◆ Parts of the exercise:
(a) In the article about Ahn, who rejected the idea of running the Napoleses' asset list as a full page ad?
(b) For each statement, say whether the article about Ahn agrees with it (yes or no) and quote the words that decide it: (i) Ahn advised the Napoleses to publish their assets as a full page ad in the Philippine Daily Inquirer. (ii) The plan to fly bloggers and journalists to the mine was carried out. (iii) Ahn agrees to spin a story when a client asks him to.

Since then, Ahn has done work for a wide range of clients with a wide range of needs. His work has spanned revising the digital campaigning rules and campaign finance tracking for Comelec, finding the right celebrity for a restaurant chain willing to pay a pretty penny for mentions on Twitter, and getting a “Gucci Gang” article deleted from Wikipedia, which he claims may have been a first.
Every public relations strategy must be tailor fit to the client in question, and the deeper a crisis is steeped in scandal, the more complex the strategies tend to be. Ironically, the client that could have singularly defined Ahn’s career is also the one that eluded him: Janet Lim-Napoles, alleged pork barrel scam mastermind and, by the time Ahn was commissioned for a PR proposal, the recipient of widespread public antagonism.
Apart from standard procedures of social media monitoring and online reputation management, much of the plan revolved around getting out the story that Napoles’s camp insisted the press kept getting twisted: for one, the coal mine that Philippine Daily Inquirer reported could not have been the source of the family fortune because it didn’t exist. But despite one failed venture, they were, they insisted, the owners of another lucrative and very much functional mine. The plan: hire an independent attorney to examine their documents and deeds and fly bloggers and journalists to the mine for interviews, with the end goal of revealing the newspaper’s shoddy research. But Ahn says, “We didn’t get to that point. Two weeks later she got arrested, and that was kind of the end of that.”
There was also the task of preempting the stories which, with their irregular but unrelenting emergence, was fanning the flame of public ire much longer than Ahn thought necessary. His recommendation to the Napoleses was to make a full list of their assets and publish it as a full page ad in the Philippine Daily Inquirer. “Every press outlet will write a story about it, and then after that, there won’t be any more stories,” he recalls explaining to them. “‘There’s really no new information in your case, but the problem is is that every day, a journalist finds a new car, or a new yacht, or a new bank account, or a new condo.’” But then attorney Lorna Kapunan killed the idea: “Lorna said, ‘That’s not a very good idea . . . because if we take out a full page ad in the PDI, it’s going to confirm to the whole country how rich they really are.’ And I said . . . ‘She bought her daughter a Porsche for her 18th birthday! The country already knows how rich they are!’”
Napoles’s arrest got in the way of any of Ahn’s major recommendations, but he got his share of flack for considering her case all the same. “I don’t know what Janet did and didn’t do. I don’t know. And it wasn’t very important because the stuff I was supposed to do for her didn’t hinge on whether she did it or not,” he maintains. “She definitely had her part to play, and I wasn’t trying to hide that, but I was trying to add some perspective.
“Any time I have a client that comes to me and says, ‘Okay, here’s what’s really going on but I wanna spin it this way,’ I tell them ‘I can’t help you with that,’” he reiterates. “As a PR agency, the only thing that we have is our integrity. And the first time that’s breached, there’s no coming back from that.”
There will always be suspicion surrounding his line of work. But in the wired age—when the slightest public misstep can trigger vehement and viral protest—using the same medium to carve out a space in which the accused can tell their side of the story is a noble if thankless effort. “Morally dubious people have rights and they deserve a day in court too,” Ahn asserts. “And the court of public opinion is not fair.”

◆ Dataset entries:
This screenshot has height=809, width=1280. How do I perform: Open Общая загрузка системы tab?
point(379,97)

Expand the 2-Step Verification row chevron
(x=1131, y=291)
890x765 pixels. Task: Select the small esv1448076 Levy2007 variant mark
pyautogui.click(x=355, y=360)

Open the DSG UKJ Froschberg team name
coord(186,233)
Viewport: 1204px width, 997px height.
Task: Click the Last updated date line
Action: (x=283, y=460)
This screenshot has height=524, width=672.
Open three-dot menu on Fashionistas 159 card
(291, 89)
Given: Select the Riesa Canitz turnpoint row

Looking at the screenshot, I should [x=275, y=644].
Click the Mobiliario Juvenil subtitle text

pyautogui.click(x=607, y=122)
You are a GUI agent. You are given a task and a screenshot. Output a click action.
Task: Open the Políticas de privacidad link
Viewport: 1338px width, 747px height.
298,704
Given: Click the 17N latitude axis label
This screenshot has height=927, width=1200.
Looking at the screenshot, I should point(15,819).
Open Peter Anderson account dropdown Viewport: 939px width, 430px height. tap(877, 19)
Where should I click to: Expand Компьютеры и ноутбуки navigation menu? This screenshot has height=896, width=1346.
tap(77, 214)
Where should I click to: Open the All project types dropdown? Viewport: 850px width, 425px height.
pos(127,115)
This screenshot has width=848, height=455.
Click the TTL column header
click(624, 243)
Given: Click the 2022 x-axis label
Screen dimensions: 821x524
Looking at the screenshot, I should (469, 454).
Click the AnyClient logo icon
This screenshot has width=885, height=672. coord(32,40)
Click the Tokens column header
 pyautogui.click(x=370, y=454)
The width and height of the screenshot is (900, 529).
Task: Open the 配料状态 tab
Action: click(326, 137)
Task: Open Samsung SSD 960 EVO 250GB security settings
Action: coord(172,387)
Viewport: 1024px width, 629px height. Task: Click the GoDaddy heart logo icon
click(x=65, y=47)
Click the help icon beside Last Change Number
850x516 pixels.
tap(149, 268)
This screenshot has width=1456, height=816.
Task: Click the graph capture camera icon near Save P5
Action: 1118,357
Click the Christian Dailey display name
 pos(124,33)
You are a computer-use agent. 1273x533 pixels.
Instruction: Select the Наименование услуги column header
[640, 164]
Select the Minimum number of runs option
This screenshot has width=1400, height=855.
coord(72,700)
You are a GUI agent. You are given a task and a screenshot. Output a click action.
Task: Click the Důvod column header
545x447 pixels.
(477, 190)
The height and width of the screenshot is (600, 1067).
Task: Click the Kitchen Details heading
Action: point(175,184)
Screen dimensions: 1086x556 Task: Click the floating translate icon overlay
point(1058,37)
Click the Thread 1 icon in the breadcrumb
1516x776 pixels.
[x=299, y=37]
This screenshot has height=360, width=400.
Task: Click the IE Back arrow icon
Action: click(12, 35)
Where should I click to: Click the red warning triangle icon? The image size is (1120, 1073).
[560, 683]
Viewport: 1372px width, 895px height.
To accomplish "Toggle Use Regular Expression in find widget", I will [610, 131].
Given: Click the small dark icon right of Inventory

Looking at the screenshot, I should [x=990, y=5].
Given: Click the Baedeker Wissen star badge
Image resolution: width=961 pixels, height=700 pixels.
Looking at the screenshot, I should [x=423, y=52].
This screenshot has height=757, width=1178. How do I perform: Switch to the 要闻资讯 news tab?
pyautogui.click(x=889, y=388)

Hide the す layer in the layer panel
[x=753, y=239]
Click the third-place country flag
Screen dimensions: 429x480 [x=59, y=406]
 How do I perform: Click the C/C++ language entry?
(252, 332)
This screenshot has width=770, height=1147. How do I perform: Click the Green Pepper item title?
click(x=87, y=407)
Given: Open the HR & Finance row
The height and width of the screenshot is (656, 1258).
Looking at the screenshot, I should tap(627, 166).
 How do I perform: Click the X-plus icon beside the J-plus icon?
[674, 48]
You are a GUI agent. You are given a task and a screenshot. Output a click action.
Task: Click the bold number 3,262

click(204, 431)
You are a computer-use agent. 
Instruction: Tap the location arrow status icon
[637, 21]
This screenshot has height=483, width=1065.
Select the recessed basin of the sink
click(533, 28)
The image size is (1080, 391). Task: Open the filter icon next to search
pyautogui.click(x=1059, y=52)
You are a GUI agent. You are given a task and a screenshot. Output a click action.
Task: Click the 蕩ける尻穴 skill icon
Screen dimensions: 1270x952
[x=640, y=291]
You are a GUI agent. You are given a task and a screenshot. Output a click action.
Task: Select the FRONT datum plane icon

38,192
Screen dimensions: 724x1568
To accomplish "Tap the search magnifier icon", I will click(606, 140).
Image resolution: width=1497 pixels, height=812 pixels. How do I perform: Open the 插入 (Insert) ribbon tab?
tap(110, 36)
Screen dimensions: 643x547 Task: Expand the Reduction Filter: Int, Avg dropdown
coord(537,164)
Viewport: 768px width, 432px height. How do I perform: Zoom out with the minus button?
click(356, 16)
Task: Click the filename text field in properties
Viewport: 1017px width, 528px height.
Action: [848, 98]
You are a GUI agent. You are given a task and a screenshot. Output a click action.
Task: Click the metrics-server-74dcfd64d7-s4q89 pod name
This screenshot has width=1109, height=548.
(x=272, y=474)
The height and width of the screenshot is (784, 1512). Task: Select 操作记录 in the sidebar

◆ Answers to the exercises:
(a) Attorney Lorna Kapunan

(b)
(i) Yes: "His recommendation to the Napoleses was to make a full list of their assets and publish it as a full page ad in the Philippine Daily Inquirer."
(ii) No: "We didn’t get to that point."
(iii) No: "I tell them ‘I can’t help you with that,’"